#### [YOUR INSTRUCTIONS]
Copy out all the material below, replacing "screenshot" with "screen capture" and keeping everything else the same. Leave out the pictures.

#### [SUPPLIED ENTRIES]
....
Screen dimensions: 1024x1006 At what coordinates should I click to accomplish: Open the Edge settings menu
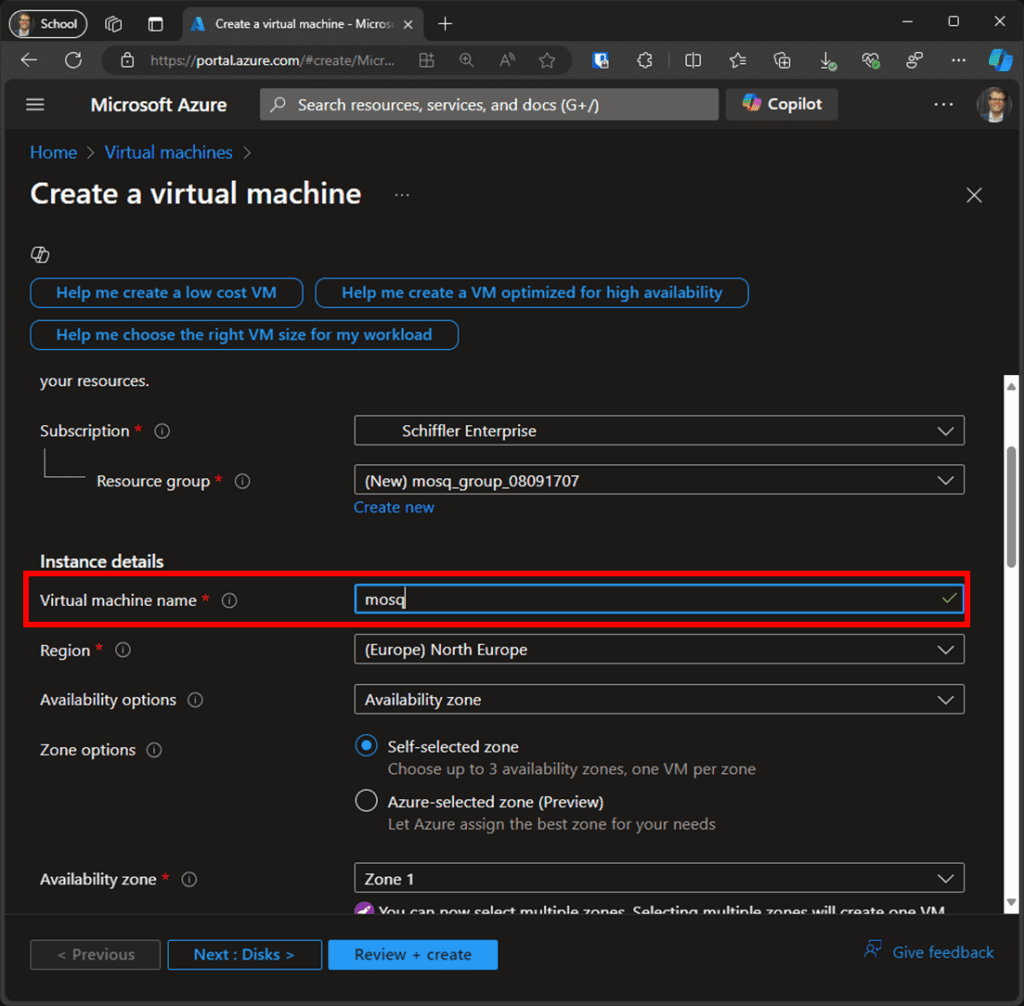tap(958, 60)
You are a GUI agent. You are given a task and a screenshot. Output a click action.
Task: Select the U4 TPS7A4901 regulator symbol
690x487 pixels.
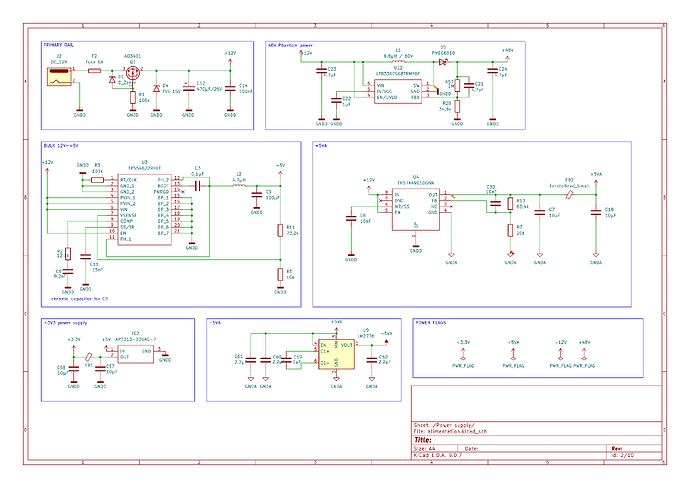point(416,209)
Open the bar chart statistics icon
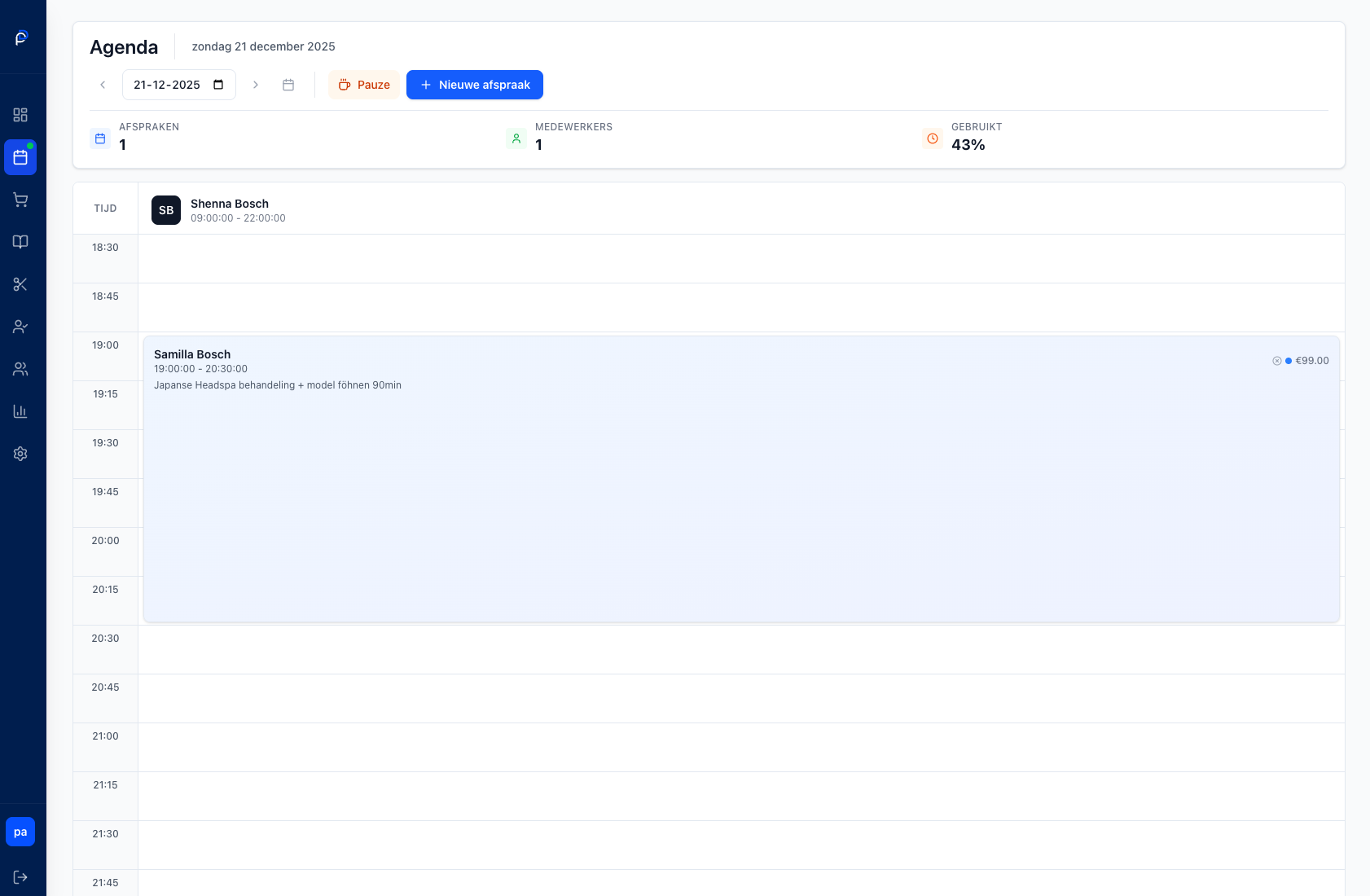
....
#### [FINISHED TASK]
Screen dimensions: 1024x1006 At what coordinates should I click to accomplish: Open the Edge settings menu
tap(958, 60)
You are a GUI agent. You are given a task and a screen capture. Output a click action.
Task: Select the U4 TPS7A4901 regulator symbol
690x487 pixels.
point(416,209)
Open the bar chart statistics icon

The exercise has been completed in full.